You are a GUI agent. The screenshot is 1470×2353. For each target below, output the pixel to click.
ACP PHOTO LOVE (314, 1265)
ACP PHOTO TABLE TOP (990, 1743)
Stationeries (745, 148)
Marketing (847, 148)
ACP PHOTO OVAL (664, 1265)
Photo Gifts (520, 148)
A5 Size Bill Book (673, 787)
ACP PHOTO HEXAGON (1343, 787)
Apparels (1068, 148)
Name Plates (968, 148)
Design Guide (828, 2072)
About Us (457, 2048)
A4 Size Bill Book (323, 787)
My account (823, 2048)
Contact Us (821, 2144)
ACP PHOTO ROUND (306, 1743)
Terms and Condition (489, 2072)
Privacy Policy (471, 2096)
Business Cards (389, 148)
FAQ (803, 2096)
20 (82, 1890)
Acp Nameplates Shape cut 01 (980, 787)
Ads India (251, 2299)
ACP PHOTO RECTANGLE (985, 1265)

++++++++++++++++++++

Give back exactly the lines from the one that contains "Business Cards (389, 148)" to the end of the material, both ends kept, and no other line.

Answer section |
Business Cards (389, 148)
FAQ (803, 2096)
20 (82, 1890)
Acp Nameplates Shape cut 01 (980, 787)
Ads India (251, 2299)
ACP PHOTO RECTANGLE (985, 1265)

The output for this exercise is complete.